Hulu’s Recommendation System

Following with the review of existing recommending systems in multimedia sites I have found through Marcos Merino the recomendation engine provide by HULU (it is an online video service that offers a selection of hit shows, clips, movies and more).

It brings together a large selection of videos from over 350 content companies, including FOX, NBCUniversal, ABC, The CW, Univision, Criterion, A&E Networks, Lionsgate, Endemol, MGM, MTV Networks, Comedy Central, National Geographic, Digital Rights Group, Paramount, Sony Pictures, Warner Bros., TED and more. (Hulu, About)

But, which is the underlying technology in Hulu?
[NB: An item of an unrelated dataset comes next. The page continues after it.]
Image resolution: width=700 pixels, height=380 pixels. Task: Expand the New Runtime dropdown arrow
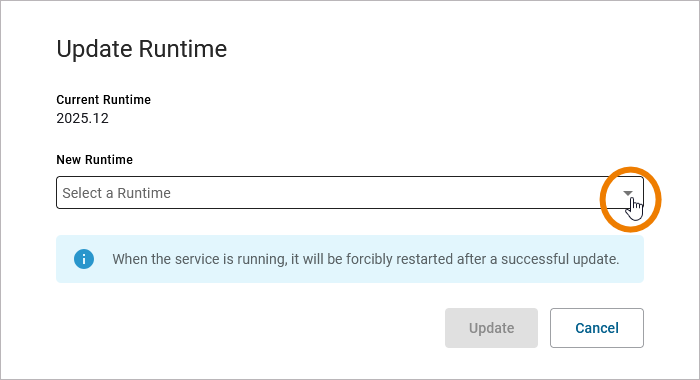point(628,193)
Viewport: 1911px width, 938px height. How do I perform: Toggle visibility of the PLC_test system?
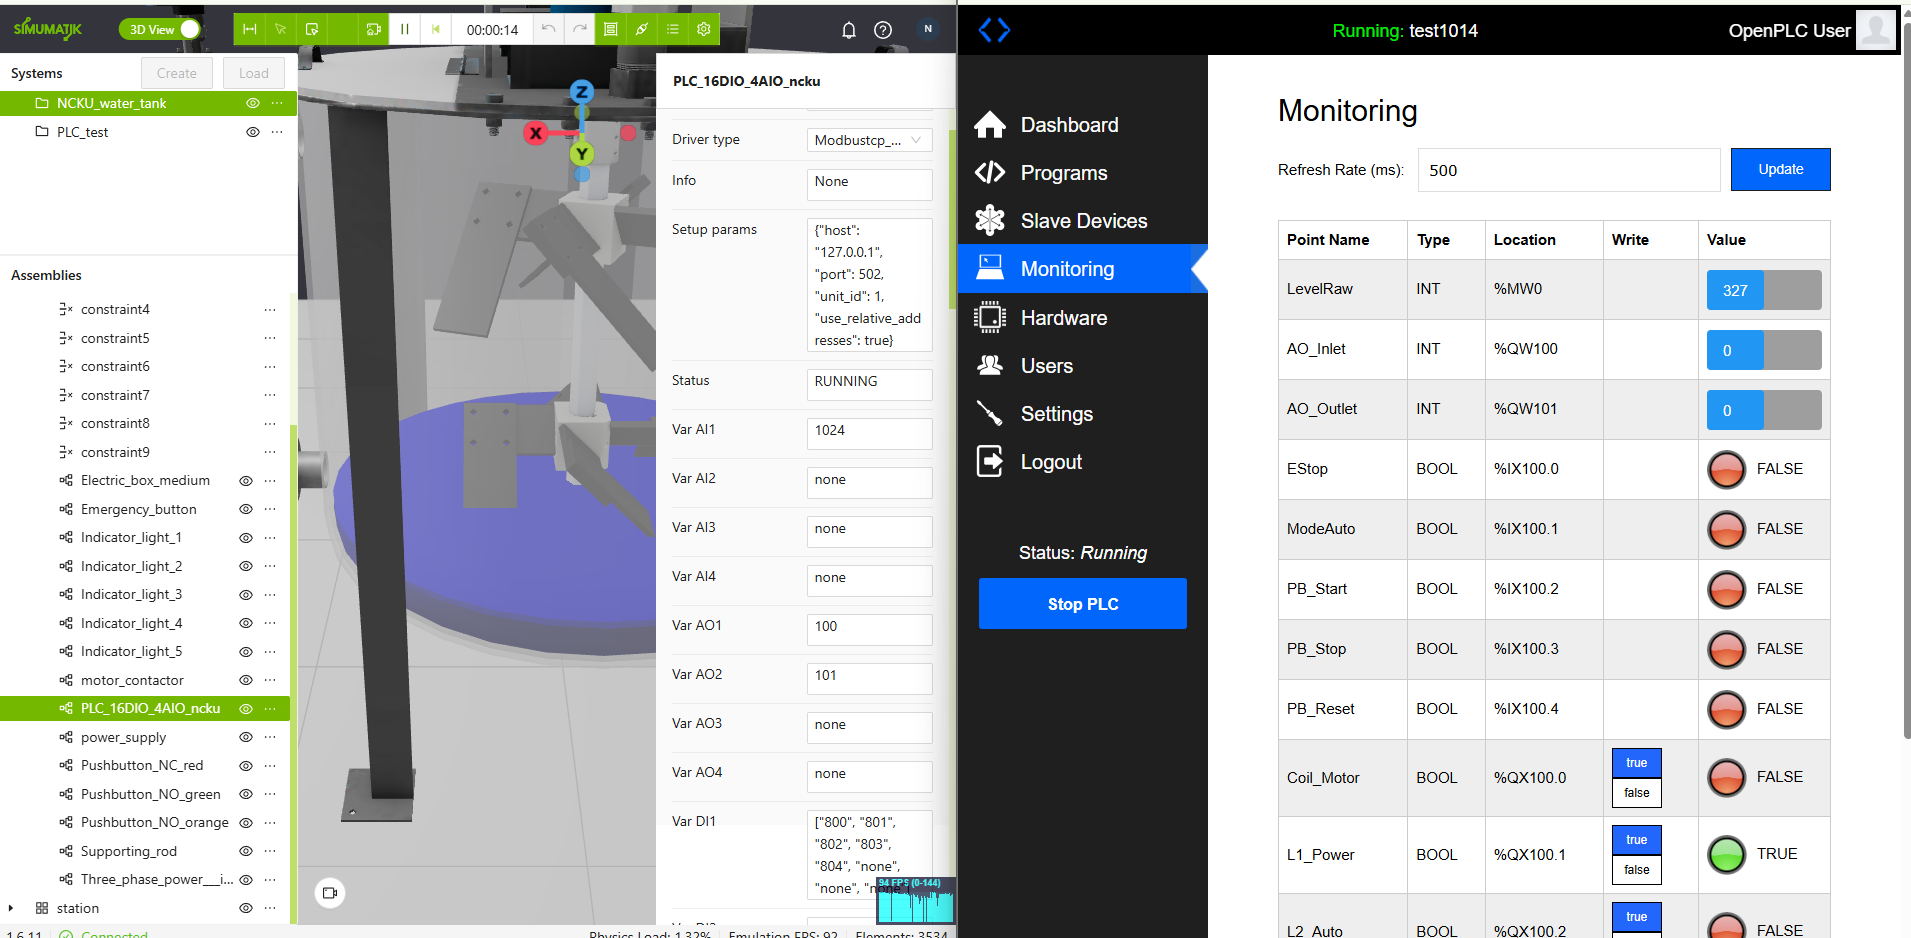[253, 132]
Checking the technological blog they have spent a lot of effort to provide a great recommending engine in which they have decided to recommend shows to users instead of individual videos. Thus, contents can be organized due to same shows videos are usually closely related. As well as Netflix one of the drivers of the recommendation is the user behavior data (implicit and explicit feedback). The algorithm implemented in Hulu is based on a collaborative filtering approach (user or item based) but the most important part lies in Hulu’s architecture which is comprised of the next components:

  1. User profile builder
  2. Recommendation core
  3. Filtering
  4. Ranking
  5. Explanation
Besides they have an off-line system for data processing that supports aforementioned processes and it is based on a data center, a topic model, a related table generator, a feedback analyzer and a report generator. According to these components and processes they have been applied an item-based collaborative filtering algorithm to make recommendations. One of the keypoints to evaluate recommendations is “Novelty”:
Just because a recommendation system can accurately predict user behavior does not mean it produces a show that you want to recommend to an active user. (Hulu, Tech Blog)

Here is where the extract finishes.